Me da miedo el feminismo.
De golpe en una simple experiencia cotidiana me di cuenta: le tengo miedo al feminismo. No a las mujeres, ni a los derechos que reclaman, que me parecen justos.
Por Mario Rodríguez Muñoz.
Fue como una revelación. De golpe en una simple experiencia cotidiana, como un viaje en colectivo, me di cuenta: le tengo miedo al feminismo. No a las mujeres, ni a los derechos que reclaman, que me parecen justos. Sino a la reacción extrema que pueden tener algunas a partir de ese reclamo. Y no hablo de grandes marchas o escraches en redes sociales (que ya produjeron tragedias como el suicidio de un joven en Bariloche), sino en cosas más cotidianas.
Esa revelación, como decía, fue en un viaje en el 12. Apena subí vi un asiento doble libre y allí me senté. Apenas me ubiqué me di cuenta de que a mi lado había una chica muy joven, de 15 o 18 años, que tenía shorcito o minifalta (no miré tanto), que dejaban ver todas sus piernas, que tenía dirigidas hacia mi lado.
En ese momento empezó la paranoia. Y si sin querer la toco con el ataché, la rozo con el brazo o mi propia pierna, ¿cómo podría reaccionar? ¿Y si es una persona desequilibrada que me empieza a gritar que la acosé? Me corrí lo más que pude hacia el costado del pasillo alejándome de la chica, por las dudas.
Pero inclusive mirar por la ventanilla de su lado, para ver por dónde iba el colectivo, podría implicar que la estaba mirando a ella. O sea que intenté no mirar para ese lado, pero ver para el otro significaba mirar a la chica que estaba parada junto a mí.
Pensé en darle el asiento a la chica que estaba de pie, pero ¿y si ella reaccionaba mal por interpretar la acción como un gesto machista? Conozco casos de amigos que cedieron el paso o dejaron subir a las señoras primero a un bus, y tuvieron como respuesta el repudio a su “actitud producto de la sociedad patriarcal”.
En mi caso, hasta pensé en bajarme en cualquier parte para no seguir con la incomodidad y porque además sentía que todas las mujeres del micro me miraban mal. Y me di cuenta que en realidad, sí, todas me miraban mal. ¿Pensarían que soy un viejo verde por sentarme al lado de una chica tan jovencita?
Pensaba: ¿Qué hago si me acusan de acoso? ¿Les exijo que llamen a la policía para demostrar mi inocencia? ¿Qué podría hacer la policía sino darles la razón? ¿Les digo que soy gay? ¿Les muestro mi perfil en Grindr?
Mientras pensaba esto, y confirmaba que las mujeres del colectivo me miraban mal (no sé qué hacía la chica jovencita a mi lado porque no me animé a mirarla), llegué a destino.
Me paré y mientras me bajaba me di cuenta de que las señoras del micro no me miraban mal a mí, sino a un chico adolescente que, en el asiento de atrás al de la chica, estaba tirado hacia adelante mirándole las piernas. ¡Qué alivio, la culpa es de otro!
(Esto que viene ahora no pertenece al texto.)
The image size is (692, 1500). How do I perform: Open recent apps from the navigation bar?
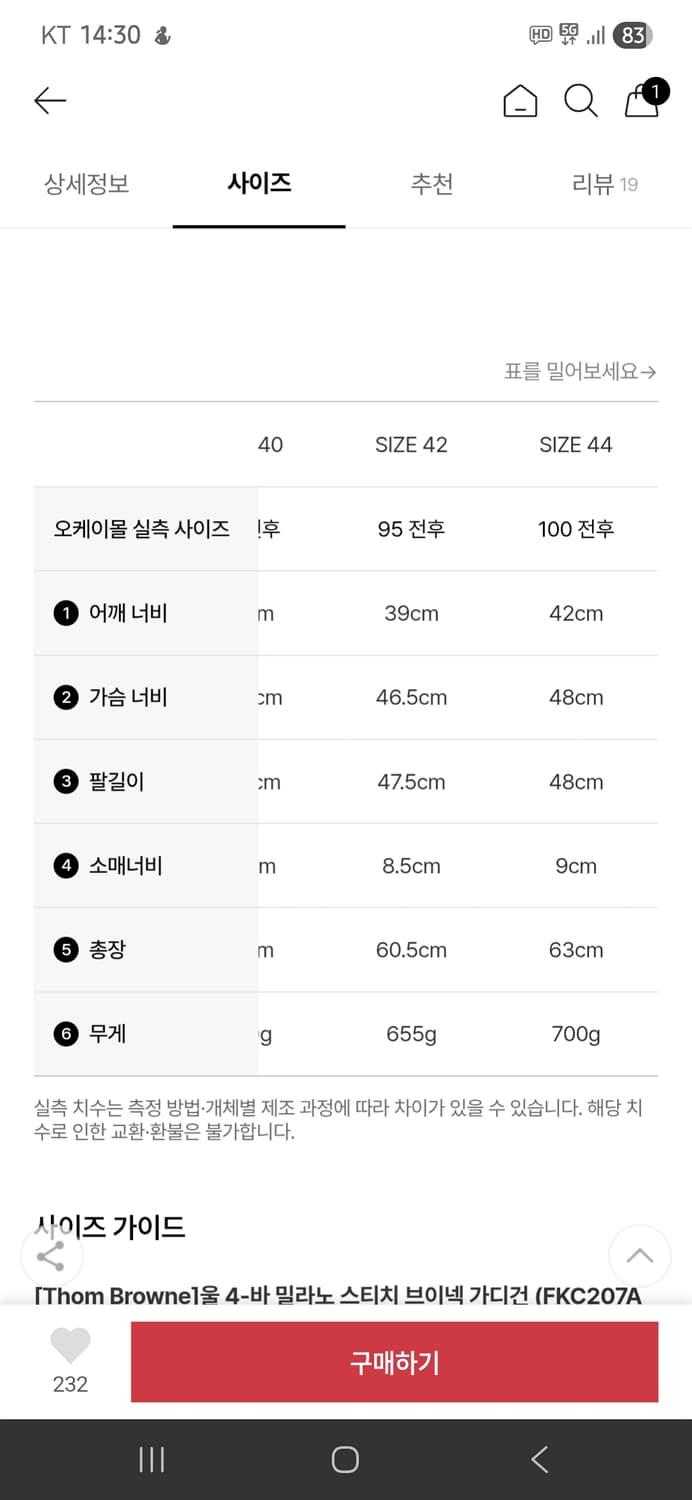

Bah, no sé si le miraba las piernas, pero fue lo primero que me cruzó por la cabeza. O sea, actué como el resto del plantel femenino del pasaje.
Ya en casa, pensé: soy yo o es el resto. Puedo ser yo el paranoico, sí. Pero lo llamativo es que escucho cada vez más a muchos de mis congéneres (me refiero a los hombres, no al género humano, o humane) hablar de que evitan situaciones que antes eran cotidianas como ciertas bromas que se hacían en un grupo mixto y ahora sólo se hacen en grupos de hombres; hasta dudar si dejar pasar antes a una mujer o no, abrir la puerta de un auto, por nombrar algunas situaciones. Quizás el tema no sea temor sino precaución, ya que cuando un buen objetivo se lleva al extremo (a un nivel radicalizado), se convierte en un fin que se justifica con cualquier medio.